Tourist information -
Andhros
Andhros, the second largest and northernmost of
the Cyclades, has a number of fine features to offer the visitor
and is a great place for serious walkers. Thinly populated but prosperous,
its fertile, well-watered valleys have attracted scores of Athenian
holiday villas whose red-tiled roofs and white walls stand out among
the greenery. Some of the more recent of these have robbed many
of the villages of life and atmosphere, turning them into scattered
settlements with no nucleus, and creating a weekender mentality
manifest in noisy Friday and Sunday evening traffic jams at the
ferry dock. The island doesn't cater to independent travellers,
and it can be difficult to find a bed during high season, especially
at weekends. On the positive side, the permanent population is distinctly
hospitable; traditionally working on ships, they are only too happy
to try out their English on you.

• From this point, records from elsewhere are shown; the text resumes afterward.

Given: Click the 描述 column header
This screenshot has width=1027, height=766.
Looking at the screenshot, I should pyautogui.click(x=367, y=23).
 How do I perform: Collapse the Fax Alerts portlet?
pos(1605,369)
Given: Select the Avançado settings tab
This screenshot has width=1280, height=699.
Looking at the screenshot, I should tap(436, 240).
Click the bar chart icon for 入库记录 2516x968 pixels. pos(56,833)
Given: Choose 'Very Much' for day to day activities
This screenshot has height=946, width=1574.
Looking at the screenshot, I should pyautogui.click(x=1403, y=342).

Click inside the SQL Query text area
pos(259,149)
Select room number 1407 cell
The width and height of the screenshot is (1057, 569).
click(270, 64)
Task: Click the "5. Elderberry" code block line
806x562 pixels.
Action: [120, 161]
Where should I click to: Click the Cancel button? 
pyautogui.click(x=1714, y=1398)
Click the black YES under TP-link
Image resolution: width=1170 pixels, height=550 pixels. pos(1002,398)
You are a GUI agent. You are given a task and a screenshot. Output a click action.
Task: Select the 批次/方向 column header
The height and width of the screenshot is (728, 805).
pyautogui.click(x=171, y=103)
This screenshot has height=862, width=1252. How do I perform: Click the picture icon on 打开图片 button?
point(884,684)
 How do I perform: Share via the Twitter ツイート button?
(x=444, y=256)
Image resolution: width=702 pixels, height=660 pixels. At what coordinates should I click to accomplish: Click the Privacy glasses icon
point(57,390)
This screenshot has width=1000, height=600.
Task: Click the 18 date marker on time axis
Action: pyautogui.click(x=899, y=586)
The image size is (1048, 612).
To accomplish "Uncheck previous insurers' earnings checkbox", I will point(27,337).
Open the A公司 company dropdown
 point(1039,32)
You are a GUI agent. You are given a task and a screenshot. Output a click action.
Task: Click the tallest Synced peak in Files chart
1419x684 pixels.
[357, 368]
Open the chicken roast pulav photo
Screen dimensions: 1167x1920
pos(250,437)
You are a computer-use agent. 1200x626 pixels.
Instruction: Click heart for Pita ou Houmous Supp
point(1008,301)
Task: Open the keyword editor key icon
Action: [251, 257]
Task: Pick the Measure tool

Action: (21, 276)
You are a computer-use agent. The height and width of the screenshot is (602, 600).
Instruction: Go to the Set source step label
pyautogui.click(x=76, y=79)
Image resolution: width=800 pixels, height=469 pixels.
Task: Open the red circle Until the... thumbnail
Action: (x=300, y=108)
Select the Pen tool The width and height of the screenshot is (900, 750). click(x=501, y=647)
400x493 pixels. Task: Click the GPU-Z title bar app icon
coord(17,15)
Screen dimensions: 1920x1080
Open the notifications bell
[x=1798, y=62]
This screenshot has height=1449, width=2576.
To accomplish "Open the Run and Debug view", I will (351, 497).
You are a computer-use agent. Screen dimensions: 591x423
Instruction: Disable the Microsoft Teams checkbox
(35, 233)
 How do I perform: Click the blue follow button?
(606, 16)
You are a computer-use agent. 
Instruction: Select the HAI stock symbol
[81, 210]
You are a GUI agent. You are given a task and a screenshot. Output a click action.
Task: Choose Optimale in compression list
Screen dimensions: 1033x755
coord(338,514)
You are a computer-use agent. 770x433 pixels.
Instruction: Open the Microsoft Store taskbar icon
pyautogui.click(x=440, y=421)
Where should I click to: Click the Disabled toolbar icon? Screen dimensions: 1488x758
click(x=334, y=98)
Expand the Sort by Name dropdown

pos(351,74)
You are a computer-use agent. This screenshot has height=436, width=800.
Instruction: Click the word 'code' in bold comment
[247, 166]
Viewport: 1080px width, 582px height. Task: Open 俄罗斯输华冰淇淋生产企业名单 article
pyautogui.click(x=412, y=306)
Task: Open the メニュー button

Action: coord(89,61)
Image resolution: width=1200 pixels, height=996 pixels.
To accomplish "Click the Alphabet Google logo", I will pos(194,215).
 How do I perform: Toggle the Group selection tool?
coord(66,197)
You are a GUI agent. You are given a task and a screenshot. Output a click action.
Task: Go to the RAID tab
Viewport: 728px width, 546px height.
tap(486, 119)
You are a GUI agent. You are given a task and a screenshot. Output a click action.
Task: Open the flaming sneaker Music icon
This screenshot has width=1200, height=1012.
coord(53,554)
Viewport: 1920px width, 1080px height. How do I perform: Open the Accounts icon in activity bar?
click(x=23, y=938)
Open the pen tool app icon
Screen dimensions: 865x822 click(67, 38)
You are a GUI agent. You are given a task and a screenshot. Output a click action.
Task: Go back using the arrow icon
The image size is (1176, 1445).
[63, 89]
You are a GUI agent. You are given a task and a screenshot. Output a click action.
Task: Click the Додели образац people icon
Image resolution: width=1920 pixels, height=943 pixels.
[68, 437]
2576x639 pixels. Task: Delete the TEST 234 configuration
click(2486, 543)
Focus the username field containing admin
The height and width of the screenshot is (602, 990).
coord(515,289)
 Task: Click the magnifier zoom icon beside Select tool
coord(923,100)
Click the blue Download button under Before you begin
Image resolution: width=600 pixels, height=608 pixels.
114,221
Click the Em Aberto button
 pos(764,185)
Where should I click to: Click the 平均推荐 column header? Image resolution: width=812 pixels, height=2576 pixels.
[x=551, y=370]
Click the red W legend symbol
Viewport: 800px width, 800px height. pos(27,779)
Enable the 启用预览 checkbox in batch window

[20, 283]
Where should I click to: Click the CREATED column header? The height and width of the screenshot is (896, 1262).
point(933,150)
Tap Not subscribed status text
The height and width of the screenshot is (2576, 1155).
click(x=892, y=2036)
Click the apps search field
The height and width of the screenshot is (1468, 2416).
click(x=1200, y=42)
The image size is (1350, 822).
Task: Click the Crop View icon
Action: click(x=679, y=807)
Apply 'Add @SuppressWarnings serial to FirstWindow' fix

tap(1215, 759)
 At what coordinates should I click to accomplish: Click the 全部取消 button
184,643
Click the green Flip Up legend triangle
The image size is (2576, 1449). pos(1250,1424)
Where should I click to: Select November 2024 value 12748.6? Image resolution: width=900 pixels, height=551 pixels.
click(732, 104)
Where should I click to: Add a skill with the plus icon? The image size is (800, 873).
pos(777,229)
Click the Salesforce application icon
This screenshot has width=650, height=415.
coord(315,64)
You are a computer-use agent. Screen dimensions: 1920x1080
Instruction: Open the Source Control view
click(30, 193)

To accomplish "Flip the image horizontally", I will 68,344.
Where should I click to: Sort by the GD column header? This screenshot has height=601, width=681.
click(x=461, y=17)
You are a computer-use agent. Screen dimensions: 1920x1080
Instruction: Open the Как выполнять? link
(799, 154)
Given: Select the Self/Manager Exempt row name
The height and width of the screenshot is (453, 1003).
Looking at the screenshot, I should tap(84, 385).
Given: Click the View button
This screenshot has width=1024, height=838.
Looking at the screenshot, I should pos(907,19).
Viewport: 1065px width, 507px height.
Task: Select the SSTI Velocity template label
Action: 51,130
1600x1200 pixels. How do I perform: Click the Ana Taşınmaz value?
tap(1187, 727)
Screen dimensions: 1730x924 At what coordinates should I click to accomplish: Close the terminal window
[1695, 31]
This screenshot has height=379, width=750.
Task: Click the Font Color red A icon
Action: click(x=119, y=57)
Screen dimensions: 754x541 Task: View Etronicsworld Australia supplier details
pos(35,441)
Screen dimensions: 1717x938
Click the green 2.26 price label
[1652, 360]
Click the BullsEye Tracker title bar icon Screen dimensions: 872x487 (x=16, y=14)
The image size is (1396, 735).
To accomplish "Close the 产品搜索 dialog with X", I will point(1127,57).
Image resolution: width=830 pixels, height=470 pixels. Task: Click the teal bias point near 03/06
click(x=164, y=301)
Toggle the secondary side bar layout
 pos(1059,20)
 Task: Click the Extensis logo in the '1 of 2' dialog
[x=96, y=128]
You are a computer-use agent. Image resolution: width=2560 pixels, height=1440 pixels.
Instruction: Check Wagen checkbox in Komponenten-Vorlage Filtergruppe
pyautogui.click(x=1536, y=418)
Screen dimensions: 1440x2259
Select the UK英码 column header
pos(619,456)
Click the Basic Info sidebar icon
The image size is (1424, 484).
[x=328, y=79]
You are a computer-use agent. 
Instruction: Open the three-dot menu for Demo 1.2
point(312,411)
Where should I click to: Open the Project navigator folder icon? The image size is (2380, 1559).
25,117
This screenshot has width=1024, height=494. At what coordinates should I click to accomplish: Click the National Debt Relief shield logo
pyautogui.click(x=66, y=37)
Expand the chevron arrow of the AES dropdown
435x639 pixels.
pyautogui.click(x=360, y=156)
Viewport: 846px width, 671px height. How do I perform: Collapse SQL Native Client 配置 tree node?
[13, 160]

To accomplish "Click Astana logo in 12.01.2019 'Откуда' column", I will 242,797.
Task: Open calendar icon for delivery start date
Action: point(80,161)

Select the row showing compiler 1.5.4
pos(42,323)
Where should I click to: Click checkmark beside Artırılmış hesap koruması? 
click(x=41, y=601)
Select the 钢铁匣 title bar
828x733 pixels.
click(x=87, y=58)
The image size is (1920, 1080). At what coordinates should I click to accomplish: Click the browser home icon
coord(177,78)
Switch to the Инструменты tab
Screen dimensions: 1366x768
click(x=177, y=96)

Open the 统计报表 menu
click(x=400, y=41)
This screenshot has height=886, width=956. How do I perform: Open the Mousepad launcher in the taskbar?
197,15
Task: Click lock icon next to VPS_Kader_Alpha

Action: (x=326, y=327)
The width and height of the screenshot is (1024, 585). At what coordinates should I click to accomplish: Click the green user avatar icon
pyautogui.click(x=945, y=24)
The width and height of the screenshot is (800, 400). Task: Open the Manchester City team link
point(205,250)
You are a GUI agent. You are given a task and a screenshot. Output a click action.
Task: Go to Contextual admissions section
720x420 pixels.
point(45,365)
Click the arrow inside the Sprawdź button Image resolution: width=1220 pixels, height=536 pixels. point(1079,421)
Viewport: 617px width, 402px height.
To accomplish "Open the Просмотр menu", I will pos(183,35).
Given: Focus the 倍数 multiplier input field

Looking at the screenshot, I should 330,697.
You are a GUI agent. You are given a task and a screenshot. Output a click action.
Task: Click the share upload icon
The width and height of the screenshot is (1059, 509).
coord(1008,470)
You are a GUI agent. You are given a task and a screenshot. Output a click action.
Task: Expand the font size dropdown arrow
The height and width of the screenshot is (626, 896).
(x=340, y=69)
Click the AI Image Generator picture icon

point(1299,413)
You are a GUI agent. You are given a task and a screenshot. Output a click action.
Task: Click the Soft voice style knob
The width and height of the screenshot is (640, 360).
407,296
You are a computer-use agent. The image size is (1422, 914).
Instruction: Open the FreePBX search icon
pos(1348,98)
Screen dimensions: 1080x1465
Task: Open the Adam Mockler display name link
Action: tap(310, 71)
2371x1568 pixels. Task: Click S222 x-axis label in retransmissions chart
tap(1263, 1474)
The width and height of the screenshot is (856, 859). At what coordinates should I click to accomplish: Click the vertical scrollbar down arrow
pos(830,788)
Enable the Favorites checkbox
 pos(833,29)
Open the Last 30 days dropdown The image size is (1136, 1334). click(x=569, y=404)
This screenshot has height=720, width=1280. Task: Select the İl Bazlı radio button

Together with some of the more
idiosyncratic reminders of the Venetian period, such as the peristereónes
(pigeon towers) and the frakhtes (dry-stone walls, here raised to
the status of an art form), it is this friendliness that lends Andhros
its charm.
Ferries connect the island with Rafína on the mainland,
only an hour from Athens on the bus, and you can loop back onto
the central Cycladic routes via Mykonos, Tinos or Syros. A bus usually
meets arriving ferries and runs to Batsi and on to Hóra at
least six times a day in the high season.